FitzSimons believes Castle is a victim of the sport's inherent sexism and lingering discontent about how she handled the Israel Folau saga.
"If you were to measure the antipathy against Raelene Castle, about a half of it, in my view, is because she's a woman and there is an in-built discrimination," FitzSimons argued.
"There is a lot of people in the rugby community who say, 'We can't have a woman running rugby,' … I'm not making it up. That's the truth of it.
"The other half is the Israel Folau issue. She was the one that said, 'Israel, here's your hat … you've got to leave'. In my strong view, she had absolutely no choice but to move Israel Folau on, but there's an enduring resentment over that from some quarters."
GENIA 'INCREDIBLY SAD' BY CHAOS
Wallabies great Will Genia says he's "incredibly sad" about the state of Australian rugby and has called on the warring factions to come together for the sake of the game.
Genia called time on his international career with 105 Test caps to his name after last year's Rugby World Cup and shifted his playing future to Japan.

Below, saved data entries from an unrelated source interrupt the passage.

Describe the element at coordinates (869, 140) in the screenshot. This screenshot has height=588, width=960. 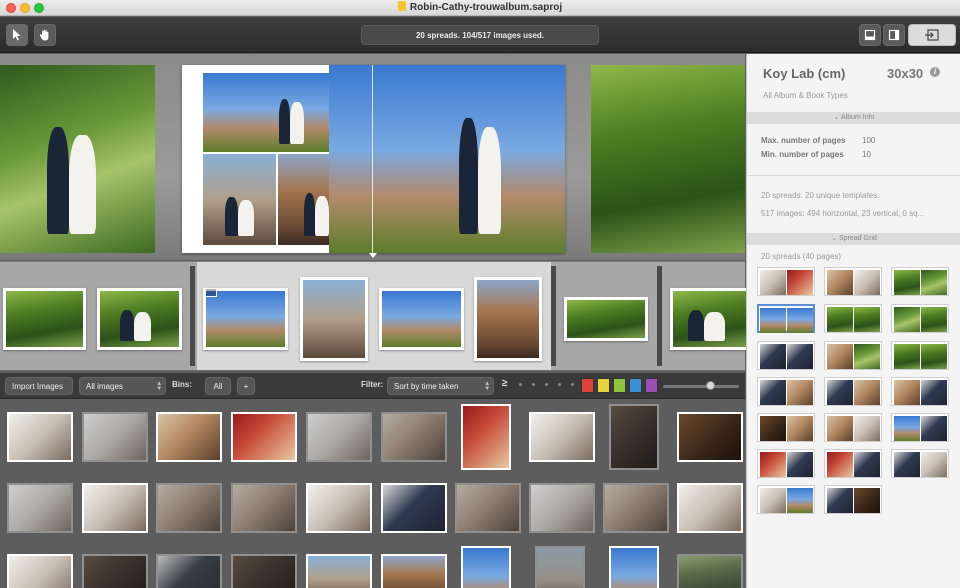
I see `max-pages-value: 100` at that location.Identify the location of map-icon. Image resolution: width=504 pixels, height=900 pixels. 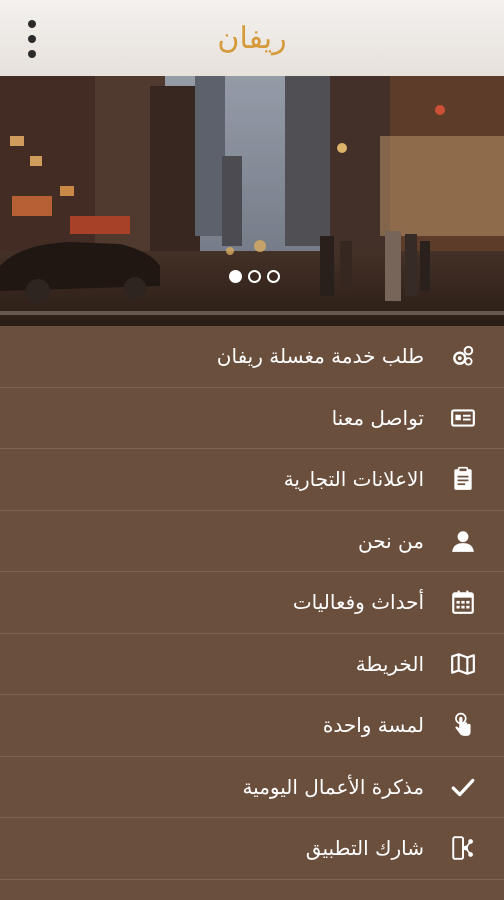
(463, 664).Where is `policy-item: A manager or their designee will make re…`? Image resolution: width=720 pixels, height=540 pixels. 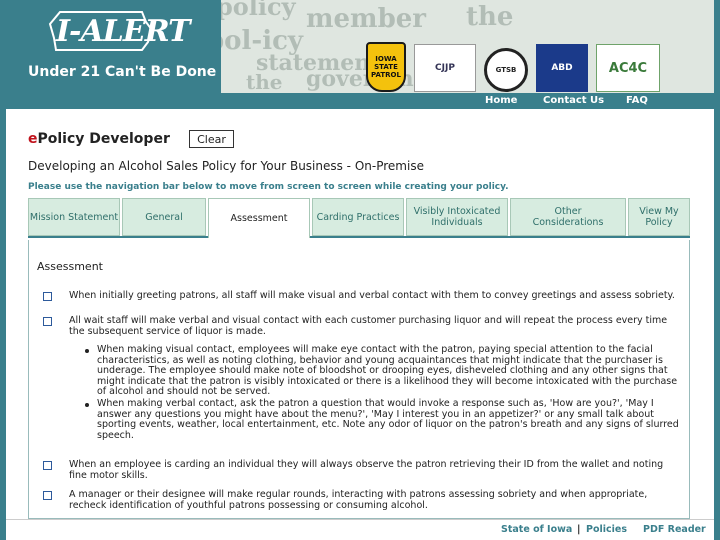 policy-item: A manager or their designee will make re… is located at coordinates (363, 500).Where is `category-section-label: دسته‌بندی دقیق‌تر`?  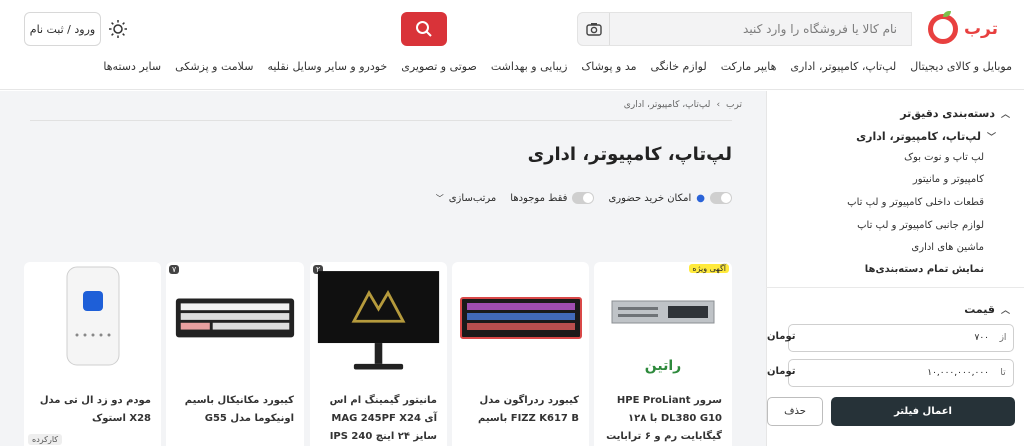
category-section-label: دسته‌بندی دقیق‌تر is located at coordinates (948, 114).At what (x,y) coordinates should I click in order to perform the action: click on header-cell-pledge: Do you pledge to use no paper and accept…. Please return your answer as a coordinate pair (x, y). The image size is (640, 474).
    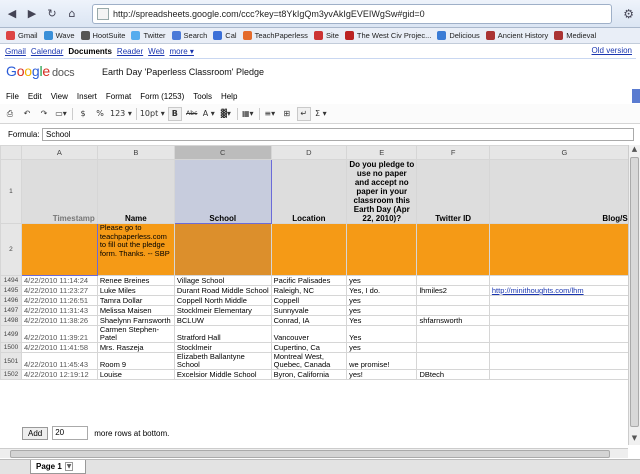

Back in Queensland, the former Reds star has kept close tabs on the code, which is in dire straits after being halted by the coronavirus crisis at every level.
Rugby Australia has taken a massive financial hit and embattled chief executive Raelene Castle is in the firing line of the player's association (RUPA) over the handling of pay cuts, while a number of the game's high-profile figures are calling for her axing and removal of the board.
Genia says it's hard to watch rugby unravel and there needs to be more compassion towards RA in such extraordinary circumstances.
"I feel incredibly sad when you read things like they're on their knees and in debt massively," the 32-year-old told AAP.
"It's also sad that you start to see a lot infighting and people attacking each other within the game as opposed to everyone working together.
"In a situation like this it's easy to point the finger at Raelene and whoever and mismanagement of this and that but the only way the game can get through this is if everyone works together and looks for solutions as opposed to just playing up problems.
"Just the image of the game - everyone is so willing to throw each other under the bus as opposed to wanting to work together to find solutions."
Genia says he was genuinely excited about the Wallabies in 2020 before the pandemic, with new coach Dave Rennie taking over from the divisive Michael Cheika.
"As someone who's retired just recently I was so excited for all the news coming out of Australia," the halfback said.
"With a new coach in Dave, a new coaching team with Scotty (Wisemantel), Matty Taylor, who I've worked with at the Reds, the Izzy Folau issue has been put to bed - I was incredibly excited to sit back and see how things unfolded.
"They were heading in the right direction - they were putting things in place for the Wallabies and the national set-up in terms of looking after the Super Rugby provinces and then this has happened."